Activities:
[a] Using the methods text, explain in one to three sentences why the final sample size was set at 35 people per group instead of the calculated 26.
[b] Pick up the methods text after its final sentence and continue it.

Supplied text:

· · · · ·

A simple randomization method was used to select the subjects in the intervention and control groups. To this end, first, the names of the older were written on separate sheets, and then they were placed in an envelope. The participants were randomly placed in the intervention and control groups by taking them out of it one by one. At baseline, the researcher completed the questionnaires by asking questions about the samples. After training corrective exercises, the musculoskeletal status of the samples was checked again by the researcher. The pre-test was performed one week before and the post-test one week after the 8-week intervention (corrective exercise).

The sample size was calculated by considering the test power of 0.9 and the significance level of 0.05, 26 people for each group based on the following formula. Taking into account the probability of attrition, the final sample size of 35 people for each group was considered.

$$n=\frac{{\left({Z}_{1-\frac{\alpha }{2}}+{Z}_{1-\beta }\right)}^{2}({\delta }_{1}^{2}+{\delta }_{2}^{2})}{{({\mu }_{1}-{\mu }_{2})}^{2}}$$
$$n=\frac{{(1.96+1.28)}^{2}{(4.45}^{2}+{4.38}^{2})}{{\left(7-11\right)}^{2}}=25.57\cong 26$$

Research instruments

Research instruments included a demographic information questionnaire (age, sex, marital status, number of children, number of grandchildren, previous place of residence, years of work history, income, medical history, body mass index (BMI), blood pressure, and pulse and respiration rate before and after the intervention), the Nordic Musculoskeletal Questionnaire (NMQ) and the pain Visual Analog Scale (VAS), which were completed by the researcher by asking relevant questions from the samples.

The Nordic Musculoskeletal Questionnaire is one of the most common questionnaires for determining musculoskeletal symptoms, presented by Kuorinka et al. at the Institute of Occupational Health in Nordic countries in 1987 [26]. It assesses only three areas of the body. Dawson later modified the instrument in 2009 and evaluated nine body parts [27, 28]. It is used to assess the patterns and prevalence of MSDs for the different parts of the body regions in the last 12 months [29]. This questionnaire consisted of general questions on the history of having trouble in any of the nine body regions: neck, upper back, lower back, shoulder, elbow, hand/wrist, hip, knee, and ankle/foot. This questionnaire was accompanied by a body map diagram, which facilitated the subjects to locate the pain or discomfort sites in their bodies. In addition, questions were also asked regarding the subject’s lifetime experiences, followed by the prevalent questions, and, lastly, on the items related to consequences of pain in the whole year. The response categories were restricted to “yes” and “no”. It is reliable for collecting information about the onset, prevalence, and consequences of musculoskeletal pain in the nine body regions [29]. This instrument has been used many times in epidemiological studies in Iran. The psychometric properties of this instrument were evaluated by Mokhtarinia et al. (2015). The range of the kappa coefficient was calculated between 0.78 and 1 [28].

· · · · ·

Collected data

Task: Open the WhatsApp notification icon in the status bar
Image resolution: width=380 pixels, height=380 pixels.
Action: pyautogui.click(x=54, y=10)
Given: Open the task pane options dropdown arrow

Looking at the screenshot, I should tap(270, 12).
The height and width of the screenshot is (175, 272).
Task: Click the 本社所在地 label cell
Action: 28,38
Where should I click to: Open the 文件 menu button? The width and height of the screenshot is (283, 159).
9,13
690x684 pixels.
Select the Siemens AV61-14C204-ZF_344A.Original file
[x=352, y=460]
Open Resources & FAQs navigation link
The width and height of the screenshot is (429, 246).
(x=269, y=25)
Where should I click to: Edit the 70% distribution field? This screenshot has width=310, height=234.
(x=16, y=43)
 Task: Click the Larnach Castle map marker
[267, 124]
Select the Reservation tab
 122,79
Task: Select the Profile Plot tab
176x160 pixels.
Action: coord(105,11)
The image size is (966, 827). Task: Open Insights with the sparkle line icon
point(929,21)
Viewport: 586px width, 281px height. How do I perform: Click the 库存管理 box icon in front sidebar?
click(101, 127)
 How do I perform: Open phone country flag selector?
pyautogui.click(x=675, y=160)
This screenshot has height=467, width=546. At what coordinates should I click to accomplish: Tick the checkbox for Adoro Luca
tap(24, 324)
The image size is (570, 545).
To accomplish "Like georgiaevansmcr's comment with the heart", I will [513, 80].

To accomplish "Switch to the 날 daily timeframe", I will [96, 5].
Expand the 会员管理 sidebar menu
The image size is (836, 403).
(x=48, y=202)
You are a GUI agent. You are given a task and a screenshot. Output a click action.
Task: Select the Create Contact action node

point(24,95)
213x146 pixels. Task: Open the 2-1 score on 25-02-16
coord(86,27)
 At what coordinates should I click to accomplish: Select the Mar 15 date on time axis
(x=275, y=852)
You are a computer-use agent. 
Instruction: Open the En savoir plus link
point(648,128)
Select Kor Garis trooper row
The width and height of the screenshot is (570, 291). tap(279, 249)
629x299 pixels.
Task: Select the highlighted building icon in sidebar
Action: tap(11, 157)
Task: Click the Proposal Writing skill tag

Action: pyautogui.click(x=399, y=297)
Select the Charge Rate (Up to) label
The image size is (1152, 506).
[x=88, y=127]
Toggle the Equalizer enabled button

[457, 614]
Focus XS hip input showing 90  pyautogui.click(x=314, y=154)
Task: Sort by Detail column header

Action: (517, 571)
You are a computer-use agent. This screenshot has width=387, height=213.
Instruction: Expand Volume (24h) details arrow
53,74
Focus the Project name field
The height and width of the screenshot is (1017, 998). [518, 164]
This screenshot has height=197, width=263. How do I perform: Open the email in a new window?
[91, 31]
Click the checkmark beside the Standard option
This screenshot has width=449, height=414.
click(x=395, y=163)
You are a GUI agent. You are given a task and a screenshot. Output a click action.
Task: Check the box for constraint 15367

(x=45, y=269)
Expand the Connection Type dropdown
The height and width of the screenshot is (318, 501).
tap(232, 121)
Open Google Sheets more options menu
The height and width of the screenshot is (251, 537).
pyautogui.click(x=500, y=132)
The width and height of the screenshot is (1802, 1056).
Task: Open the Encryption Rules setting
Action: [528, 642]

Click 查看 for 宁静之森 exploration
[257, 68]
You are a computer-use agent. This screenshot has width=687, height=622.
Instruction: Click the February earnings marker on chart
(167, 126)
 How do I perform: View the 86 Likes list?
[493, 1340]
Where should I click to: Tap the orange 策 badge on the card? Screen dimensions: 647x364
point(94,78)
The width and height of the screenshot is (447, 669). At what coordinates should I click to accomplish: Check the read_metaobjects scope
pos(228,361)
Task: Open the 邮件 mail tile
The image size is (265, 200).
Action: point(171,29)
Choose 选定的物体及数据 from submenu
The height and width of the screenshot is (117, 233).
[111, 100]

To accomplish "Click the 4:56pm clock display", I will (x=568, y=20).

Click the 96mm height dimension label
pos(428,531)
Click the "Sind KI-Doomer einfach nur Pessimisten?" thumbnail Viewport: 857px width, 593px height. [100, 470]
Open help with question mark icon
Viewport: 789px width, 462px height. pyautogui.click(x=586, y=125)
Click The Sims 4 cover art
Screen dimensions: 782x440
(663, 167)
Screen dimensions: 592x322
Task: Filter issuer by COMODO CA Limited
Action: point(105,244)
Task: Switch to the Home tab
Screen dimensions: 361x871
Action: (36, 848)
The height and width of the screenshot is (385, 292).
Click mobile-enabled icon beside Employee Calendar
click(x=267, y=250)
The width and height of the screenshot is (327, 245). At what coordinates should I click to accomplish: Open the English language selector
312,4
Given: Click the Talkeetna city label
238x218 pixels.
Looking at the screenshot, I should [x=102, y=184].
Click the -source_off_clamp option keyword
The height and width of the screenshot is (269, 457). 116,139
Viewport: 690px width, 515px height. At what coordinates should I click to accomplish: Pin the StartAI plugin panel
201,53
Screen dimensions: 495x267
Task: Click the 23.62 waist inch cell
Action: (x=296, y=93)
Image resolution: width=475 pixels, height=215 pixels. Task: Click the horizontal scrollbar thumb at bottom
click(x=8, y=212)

· · · · ·

Answer section:
[a] The formula, with a test power of 0.9 and a significance level of 0.05, gave 26 people for each group. The researchers raised this to 35 per group to account for the probability of attrition.

[b]
In the present study, the pain Visual Analog Scale (VAS) was used to assess pain intensity. This scale is one of the oldest, easiest, and best-validated measures to assess pain [30]. The VAS is a 10 cm line with anchor statements ranging from zero (no pain) on the left to 10 (the most severe) on the right. Mild, moderate, and severe pain are indicated by scores 1–3, 4–7, and 8–10, respectively [31, 32]. Its validity and reliability are excellent and its reliability was confirmed in Iran with a correlation coefficient of r = .88 [32].


The exercise class started with 10-min warm-up exercises (including stretching and balance exercises), and then continued for 30–40 min performing corrective exercises after the researcher in groups and individually, according to the conditions of each sample. At the end of the training class, cooling exercises and returning to the initial state were carried out for about 10 min. The intervention group performed corrective exercises for 8 weeks and 3 sessions per week and each session lasted for one hour. Exercises were designed based on each person’s ability and the principles governing the exercise, including the exercise intensity, gradual increase in exercise intensity, exercise duration, the principle of load progression, and the movement pattern of the exercise [12]. No special exercises were considered for the control group, and they performed daily and routine activities. Each stretching exercise was performed slowly and in a controlled manner. Increased resistance training was used to increase muscle strength. According to the principle of load progression, each session was added to the number of repetitions so that as subjects continued the exercises, they performed them more frequently, within a shorter rest time, and without feeling tired. The exercises started with 10 repetitions and reached 30 times at the end of the eighth week. Exercises include eight types of physical activity (exercises for the back, neck, shoulders, knees, ankles and feet, pelvis and abdomen, elbows, wrists, and hands). The exercises were designed from simple to complex. Special exercises were considered for each of the above-mentioned organs separately. The training program for the neck was of the type of isometric exercises. The special exercise program for the lower back was flexion exercises with an emphasis on strengthening the abdominal muscles and back extensors. The shoulder training program emphasized muscle strengthening and flexibility. Strengthening and flexibility exercises were also considered for the hands. More details about the intervention protocol are presented in Appendix 1.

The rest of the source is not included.